Punto de vista: Unasur huele a peligro

Aunque previsible, la noticia no deja de sorprender. Seis gobiernos de derecha de América Latina: Argentina, Brasil, Chile, Colombia, Paraguay y Perú, anunciaron que suspenderían su participación en la Unión de Naciones de América del Sur (Unasur).

El canciller de Bolivia, Fernando Huanacuni

Alegan que se trata de un problema de funcionamiento, pero analistas políticos aseguran que esta es parte de la estrategia imperial para desarticular la unidad en la región, torpedeando desde todos los flancos con ese objetivo.

En una carta enviada al canciller de Bolivia, Fernando Huanacuni, en la cual lo ministros de Relaciones Exteriores de los seis países mencionados esgrimen la misma razón.
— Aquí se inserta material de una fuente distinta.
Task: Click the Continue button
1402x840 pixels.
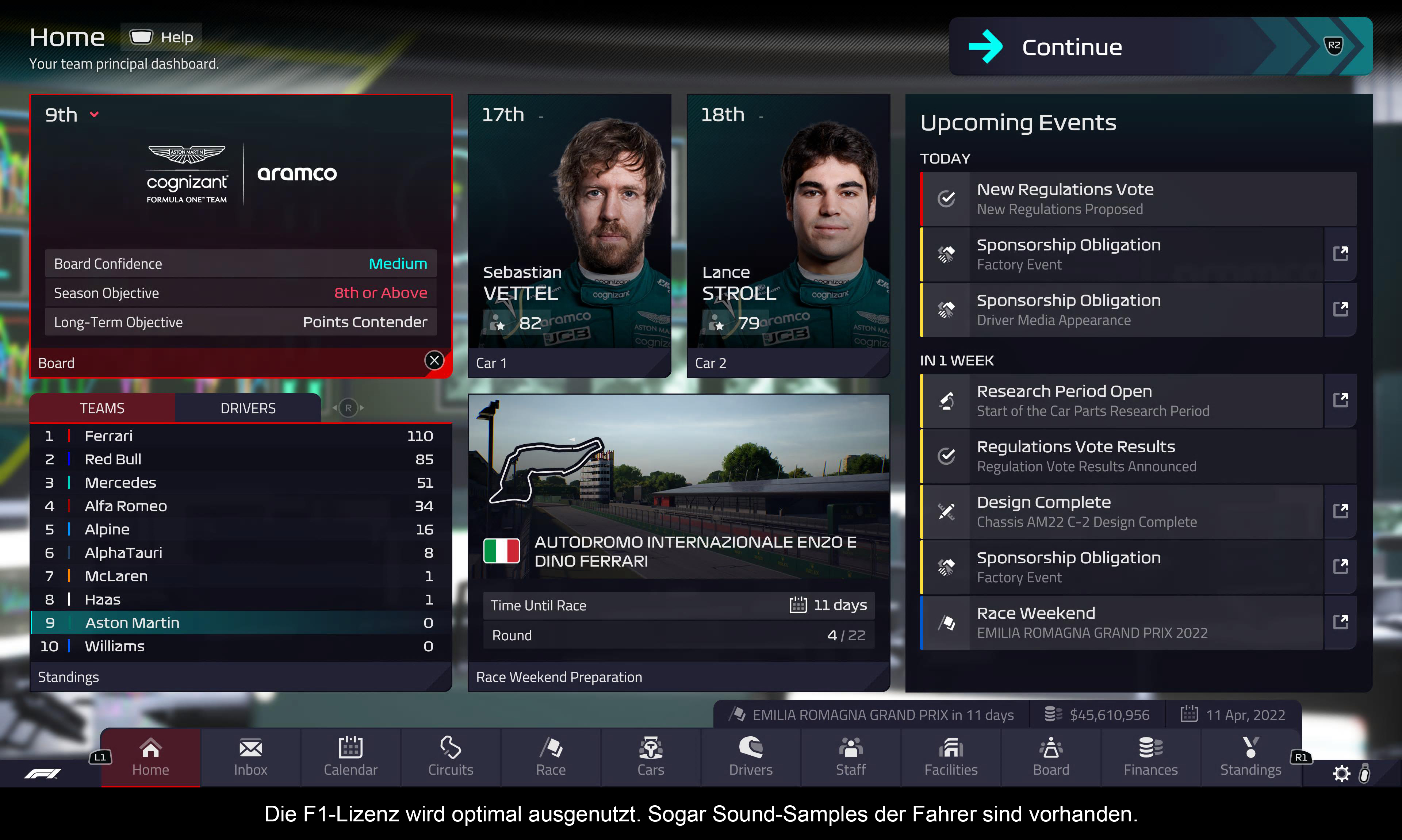Action: pyautogui.click(x=1160, y=46)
El canciller boliviano informó sobre la nueva coyuntura desde Quito, donde subrayó que pese a todo Unasur “es una realidad” y “no va a desaparecer”, debido a la cercanía geográfica y a la necesidad de sus Estados miembros de fomentar sostenidos mecanismos de diálogos de alto nivel.

Bolivia asumió la presidencia pro témpore del organismo hasta 2019. “Hay una responsabilidad histórica, más allá de las composturas ideológicas, que es un derecho soberano de cada Estado”, advirtió Huanacuni.
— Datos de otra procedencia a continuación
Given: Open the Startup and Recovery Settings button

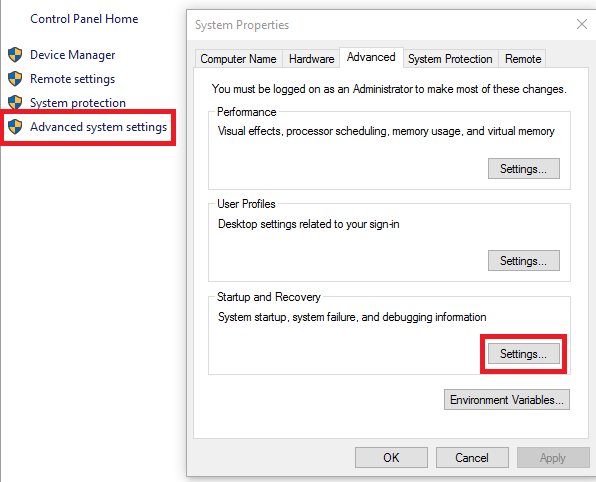Looking at the screenshot, I should [523, 354].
“Hay una responsabilidad histórica, más allá de las composturas ideológicas, que es un derecho soberano de cada Estado”

Por eso abogó por la “la capacidad de resolver esa diferencia ideológica-política”, que considera “es una responsabilidad histórica que amerita los Gobiernos”.

Esa convivencia –insistió el ministro- genera responsabilidades, derechos y obligaciones que el mecanismo de Unasur lo está promoviendo en sus diferentes áreas.

Pero desde enero de 2017, nadie ocupa el puesto en la secretaria del organismo. El último fue el expresidente colombiano, Ernesto Samper.

Más de un año después los miembros del grupo no han logrado ponerse de acuerdo para buscar un reemplazo.

La Unión de Naciones Suramericanas nació el 23 de mayo de 2008, gracias a la visión integracionista del desaparecido presidente de Venezuela Hugo Chávez.

Unasur cuenta con una sede permanente en la capital ecuatoriana, mientras el Parlamento radica en la ciudad de Cochabamba, en Bolivia.

Uno de sus objetivos principales es el fortalecimiento del diálogo entre los Estados Miembros, así como la consolidación de una identidad suramericana.